═════ Listed records

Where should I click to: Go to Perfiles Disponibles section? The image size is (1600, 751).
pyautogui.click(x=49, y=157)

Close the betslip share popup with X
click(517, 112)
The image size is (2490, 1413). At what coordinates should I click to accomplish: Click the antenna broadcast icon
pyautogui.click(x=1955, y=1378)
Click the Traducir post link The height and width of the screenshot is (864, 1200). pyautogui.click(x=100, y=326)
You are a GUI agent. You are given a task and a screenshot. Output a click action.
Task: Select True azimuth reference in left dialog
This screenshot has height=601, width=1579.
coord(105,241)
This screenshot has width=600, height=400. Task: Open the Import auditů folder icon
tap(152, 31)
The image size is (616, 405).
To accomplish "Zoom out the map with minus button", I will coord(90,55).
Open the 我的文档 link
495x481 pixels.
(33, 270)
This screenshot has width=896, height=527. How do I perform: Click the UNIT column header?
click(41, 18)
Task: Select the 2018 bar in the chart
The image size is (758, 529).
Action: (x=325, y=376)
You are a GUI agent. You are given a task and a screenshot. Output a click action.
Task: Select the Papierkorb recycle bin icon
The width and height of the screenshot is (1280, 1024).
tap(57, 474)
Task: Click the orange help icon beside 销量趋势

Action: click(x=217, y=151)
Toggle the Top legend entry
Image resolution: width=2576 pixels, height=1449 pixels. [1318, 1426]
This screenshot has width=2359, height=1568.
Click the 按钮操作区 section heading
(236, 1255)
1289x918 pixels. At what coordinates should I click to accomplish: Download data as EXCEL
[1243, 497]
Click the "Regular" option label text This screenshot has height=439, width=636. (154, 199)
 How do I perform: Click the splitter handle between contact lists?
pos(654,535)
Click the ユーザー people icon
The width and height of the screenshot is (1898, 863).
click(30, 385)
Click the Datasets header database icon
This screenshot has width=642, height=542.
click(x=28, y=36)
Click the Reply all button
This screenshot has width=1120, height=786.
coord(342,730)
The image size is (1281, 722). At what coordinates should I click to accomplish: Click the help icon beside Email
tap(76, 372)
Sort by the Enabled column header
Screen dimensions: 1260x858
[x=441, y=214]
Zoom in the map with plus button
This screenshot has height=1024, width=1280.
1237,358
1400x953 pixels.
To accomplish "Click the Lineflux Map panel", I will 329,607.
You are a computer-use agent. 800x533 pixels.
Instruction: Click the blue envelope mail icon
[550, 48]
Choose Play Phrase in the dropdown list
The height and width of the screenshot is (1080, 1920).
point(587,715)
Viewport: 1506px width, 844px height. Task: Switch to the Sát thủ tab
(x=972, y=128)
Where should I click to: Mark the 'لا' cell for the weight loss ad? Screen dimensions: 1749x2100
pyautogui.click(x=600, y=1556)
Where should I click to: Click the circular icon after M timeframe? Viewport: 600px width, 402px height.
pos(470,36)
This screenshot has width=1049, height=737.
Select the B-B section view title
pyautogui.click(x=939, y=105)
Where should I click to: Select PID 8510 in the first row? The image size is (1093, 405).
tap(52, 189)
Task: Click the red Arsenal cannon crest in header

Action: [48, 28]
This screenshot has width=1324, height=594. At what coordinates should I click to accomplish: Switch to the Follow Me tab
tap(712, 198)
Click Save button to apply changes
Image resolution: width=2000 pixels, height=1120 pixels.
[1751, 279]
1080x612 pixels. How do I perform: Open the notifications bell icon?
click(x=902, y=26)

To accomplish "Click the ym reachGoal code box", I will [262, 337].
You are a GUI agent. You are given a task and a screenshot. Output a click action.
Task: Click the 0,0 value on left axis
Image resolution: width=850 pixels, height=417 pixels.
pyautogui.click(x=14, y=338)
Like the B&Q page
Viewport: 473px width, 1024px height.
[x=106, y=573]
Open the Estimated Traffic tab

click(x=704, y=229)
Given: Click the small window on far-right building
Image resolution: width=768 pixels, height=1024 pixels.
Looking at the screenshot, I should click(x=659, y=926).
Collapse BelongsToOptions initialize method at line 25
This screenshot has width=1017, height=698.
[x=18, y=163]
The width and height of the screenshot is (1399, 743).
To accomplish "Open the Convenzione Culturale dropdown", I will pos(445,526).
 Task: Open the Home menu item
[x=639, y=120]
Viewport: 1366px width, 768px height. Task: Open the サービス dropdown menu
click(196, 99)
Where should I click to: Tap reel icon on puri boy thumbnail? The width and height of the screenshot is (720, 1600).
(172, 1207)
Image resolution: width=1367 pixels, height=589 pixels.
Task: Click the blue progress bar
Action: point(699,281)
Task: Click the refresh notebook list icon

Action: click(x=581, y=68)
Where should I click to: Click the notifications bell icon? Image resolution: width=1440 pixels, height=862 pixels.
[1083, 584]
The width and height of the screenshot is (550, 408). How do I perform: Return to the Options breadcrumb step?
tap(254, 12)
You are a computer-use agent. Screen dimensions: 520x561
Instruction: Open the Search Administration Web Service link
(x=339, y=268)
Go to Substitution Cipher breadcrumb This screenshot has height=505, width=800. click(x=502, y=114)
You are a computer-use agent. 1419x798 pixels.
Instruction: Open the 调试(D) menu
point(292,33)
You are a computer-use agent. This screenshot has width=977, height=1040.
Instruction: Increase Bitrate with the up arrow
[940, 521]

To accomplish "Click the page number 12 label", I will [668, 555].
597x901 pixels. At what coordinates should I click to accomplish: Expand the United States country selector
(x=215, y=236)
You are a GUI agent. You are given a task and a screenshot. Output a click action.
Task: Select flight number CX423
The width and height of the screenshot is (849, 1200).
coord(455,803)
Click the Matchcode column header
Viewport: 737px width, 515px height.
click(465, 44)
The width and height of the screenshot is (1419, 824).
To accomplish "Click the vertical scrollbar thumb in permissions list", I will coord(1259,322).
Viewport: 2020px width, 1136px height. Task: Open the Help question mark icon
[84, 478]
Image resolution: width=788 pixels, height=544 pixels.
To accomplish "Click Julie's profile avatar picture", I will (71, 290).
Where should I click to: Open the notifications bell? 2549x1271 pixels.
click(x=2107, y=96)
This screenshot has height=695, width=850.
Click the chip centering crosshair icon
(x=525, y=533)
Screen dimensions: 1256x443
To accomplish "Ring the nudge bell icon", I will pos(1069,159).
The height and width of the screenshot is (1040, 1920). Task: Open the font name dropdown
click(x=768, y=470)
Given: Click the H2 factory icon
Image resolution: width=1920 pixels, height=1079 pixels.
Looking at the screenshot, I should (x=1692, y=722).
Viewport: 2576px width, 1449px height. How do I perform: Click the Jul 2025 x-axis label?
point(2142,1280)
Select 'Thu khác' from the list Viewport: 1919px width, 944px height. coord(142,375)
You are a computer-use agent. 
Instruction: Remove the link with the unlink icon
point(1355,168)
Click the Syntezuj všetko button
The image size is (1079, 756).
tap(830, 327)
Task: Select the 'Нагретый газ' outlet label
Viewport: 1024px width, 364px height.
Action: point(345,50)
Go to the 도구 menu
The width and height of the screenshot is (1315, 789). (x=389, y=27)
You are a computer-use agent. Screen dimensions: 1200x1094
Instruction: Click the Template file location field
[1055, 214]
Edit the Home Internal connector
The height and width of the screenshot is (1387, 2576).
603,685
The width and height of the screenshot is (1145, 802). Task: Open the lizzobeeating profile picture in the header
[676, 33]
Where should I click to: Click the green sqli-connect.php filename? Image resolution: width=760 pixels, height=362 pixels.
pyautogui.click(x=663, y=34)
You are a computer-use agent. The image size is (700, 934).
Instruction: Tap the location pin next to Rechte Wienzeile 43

══════════

Goal of the exercise >>
Print the listing above again, line for line, with nothing changed.

Answer to this exercise >>
Where should I click to: Go to Perfiles Disponibles section? The image size is (1600, 751).
pyautogui.click(x=49, y=157)

Close the betslip share popup with X
click(517, 112)
The image size is (2490, 1413). At what coordinates should I click to accomplish: Click the antenna broadcast icon
pyautogui.click(x=1955, y=1378)
Click the Traducir post link The height and width of the screenshot is (864, 1200). pyautogui.click(x=100, y=326)
You are a GUI agent. You are given a task and a screenshot. Output a click action.
Task: Select True azimuth reference in left dialog
This screenshot has height=601, width=1579.
coord(105,241)
This screenshot has width=600, height=400. Task: Open the Import auditů folder icon
tap(152, 31)
The image size is (616, 405).
To accomplish "Zoom out the map with minus button", I will coord(90,55).
Open the 我的文档 link
495x481 pixels.
(33, 270)
This screenshot has width=896, height=527. How do I perform: Click the UNIT column header?
click(41, 18)
Task: Select the 2018 bar in the chart
The image size is (758, 529).
Action: (x=325, y=376)
You are a GUI agent. You are given a task and a screenshot. Output a click action.
Task: Select the Papierkorb recycle bin icon
The width and height of the screenshot is (1280, 1024).
tap(57, 474)
Task: Click the orange help icon beside 销量趋势

Action: click(x=217, y=151)
Toggle the Top legend entry
Image resolution: width=2576 pixels, height=1449 pixels. [1318, 1426]
This screenshot has width=2359, height=1568.
Click the 按钮操作区 section heading
(236, 1255)
1289x918 pixels. At what coordinates should I click to accomplish: Download data as EXCEL
[1243, 497]
Click the "Regular" option label text This screenshot has height=439, width=636. (154, 199)
 How do I perform: Click the splitter handle between contact lists?
pos(654,535)
Click the ユーザー people icon
The width and height of the screenshot is (1898, 863).
click(30, 385)
Click the Datasets header database icon
This screenshot has width=642, height=542.
click(x=28, y=36)
Click the Reply all button
This screenshot has width=1120, height=786.
coord(342,730)
The image size is (1281, 722). At what coordinates should I click to accomplish: Click the help icon beside Email
tap(76, 372)
Sort by the Enabled column header
Screen dimensions: 1260x858
[x=441, y=214]
Zoom in the map with plus button
This screenshot has height=1024, width=1280.
1237,358
1400x953 pixels.
To accomplish "Click the Lineflux Map panel", I will 329,607.
You are a computer-use agent. 800x533 pixels.
Instruction: Click the blue envelope mail icon
[550, 48]
Choose Play Phrase in the dropdown list
The height and width of the screenshot is (1080, 1920).
point(587,715)
Viewport: 1506px width, 844px height. Task: Switch to the Sát thủ tab
(x=972, y=128)
Where should I click to: Mark the 'لا' cell for the weight loss ad? Screen dimensions: 1749x2100
pyautogui.click(x=600, y=1556)
Where should I click to: Click the circular icon after M timeframe? Viewport: 600px width, 402px height.
pos(470,36)
This screenshot has width=1049, height=737.
Select the B-B section view title
pyautogui.click(x=939, y=105)
Where should I click to: Select PID 8510 in the first row? The image size is (1093, 405).
tap(52, 189)
Task: Click the red Arsenal cannon crest in header

Action: [48, 28]
This screenshot has width=1324, height=594. At what coordinates should I click to accomplish: Switch to the Follow Me tab
tap(712, 198)
Click Save button to apply changes
Image resolution: width=2000 pixels, height=1120 pixels.
[1751, 279]
1080x612 pixels. How do I perform: Open the notifications bell icon?
click(x=902, y=26)

To accomplish "Click the ym reachGoal code box", I will [262, 337].
You are a GUI agent. You are given a task and a screenshot. Output a click action.
Task: Click the 0,0 value on left axis
Image resolution: width=850 pixels, height=417 pixels.
pyautogui.click(x=14, y=338)
Like the B&Q page
Viewport: 473px width, 1024px height.
[x=106, y=573]
Open the Estimated Traffic tab

click(x=704, y=229)
Given: Click the small window on far-right building
Image resolution: width=768 pixels, height=1024 pixels.
Looking at the screenshot, I should click(x=659, y=926).
Collapse BelongsToOptions initialize method at line 25
This screenshot has width=1017, height=698.
[x=18, y=163]
The width and height of the screenshot is (1399, 743).
To accomplish "Open the Convenzione Culturale dropdown", I will pos(445,526).
 Task: Open the Home menu item
[x=639, y=120]
Viewport: 1366px width, 768px height. Task: Open the サービス dropdown menu
click(196, 99)
Where should I click to: Tap reel icon on puri boy thumbnail? The width and height of the screenshot is (720, 1600).
(172, 1207)
Image resolution: width=1367 pixels, height=589 pixels.
Task: Click the blue progress bar
Action: point(699,281)
Task: Click the refresh notebook list icon

Action: click(x=581, y=68)
Where should I click to: Click the notifications bell icon? Image resolution: width=1440 pixels, height=862 pixels.
[1083, 584]
The width and height of the screenshot is (550, 408). How do I perform: Return to the Options breadcrumb step?
tap(254, 12)
You are a computer-use agent. Screen dimensions: 520x561
Instruction: Open the Search Administration Web Service link
(x=339, y=268)
Go to Substitution Cipher breadcrumb This screenshot has height=505, width=800. click(x=502, y=114)
You are a computer-use agent. 1419x798 pixels.
Instruction: Open the 调试(D) menu
point(292,33)
You are a computer-use agent. This screenshot has width=977, height=1040.
Instruction: Increase Bitrate with the up arrow
[940, 521]

To accomplish "Click the page number 12 label", I will [668, 555].
597x901 pixels. At what coordinates should I click to accomplish: Expand the United States country selector
(x=215, y=236)
You are a GUI agent. You are given a task and a screenshot. Output a click action.
Task: Select flight number CX423
The width and height of the screenshot is (849, 1200).
coord(455,803)
Click the Matchcode column header
Viewport: 737px width, 515px height.
click(465, 44)
The width and height of the screenshot is (1419, 824).
To accomplish "Click the vertical scrollbar thumb in permissions list", I will coord(1259,322).
Viewport: 2020px width, 1136px height. Task: Open the Help question mark icon
[84, 478]
Image resolution: width=788 pixels, height=544 pixels.
To accomplish "Click Julie's profile avatar picture", I will (71, 290).
Where should I click to: Open the notifications bell? 2549x1271 pixels.
click(x=2107, y=96)
This screenshot has height=695, width=850.
Click the chip centering crosshair icon
(x=525, y=533)
Screen dimensions: 1256x443
To accomplish "Ring the nudge bell icon", I will pos(1069,159).
The height and width of the screenshot is (1040, 1920). Task: Open the font name dropdown
click(x=768, y=470)
Given: Click the H2 factory icon
Image resolution: width=1920 pixels, height=1079 pixels.
Looking at the screenshot, I should (x=1692, y=722).
Viewport: 2576px width, 1449px height. How do I perform: Click the Jul 2025 x-axis label?
point(2142,1280)
Select 'Thu khác' from the list Viewport: 1919px width, 944px height. coord(142,375)
You are a computer-use agent. 
Instruction: Remove the link with the unlink icon
point(1355,168)
Click the Syntezuj všetko button
The image size is (1079, 756).
tap(830, 327)
Task: Select the 'Нагретый газ' outlet label
Viewport: 1024px width, 364px height.
Action: point(345,50)
Go to the 도구 menu
The width and height of the screenshot is (1315, 789). (x=389, y=27)
You are a computer-use agent. Screen dimensions: 1200x1094
Instruction: Click the Template file location field
[1055, 214]
Edit the Home Internal connector
The height and width of the screenshot is (1387, 2576).
603,685
The width and height of the screenshot is (1145, 802). Task: Open the lizzobeeating profile picture in the header
[676, 33]
Where should I click to: Click the green sqli-connect.php filename? Image resolution: width=760 pixels, height=362 pixels.
pyautogui.click(x=663, y=34)
You are a computer-use agent. The image size is (700, 934).
Instruction: Tap the location pin next to Rechte Wienzeile 43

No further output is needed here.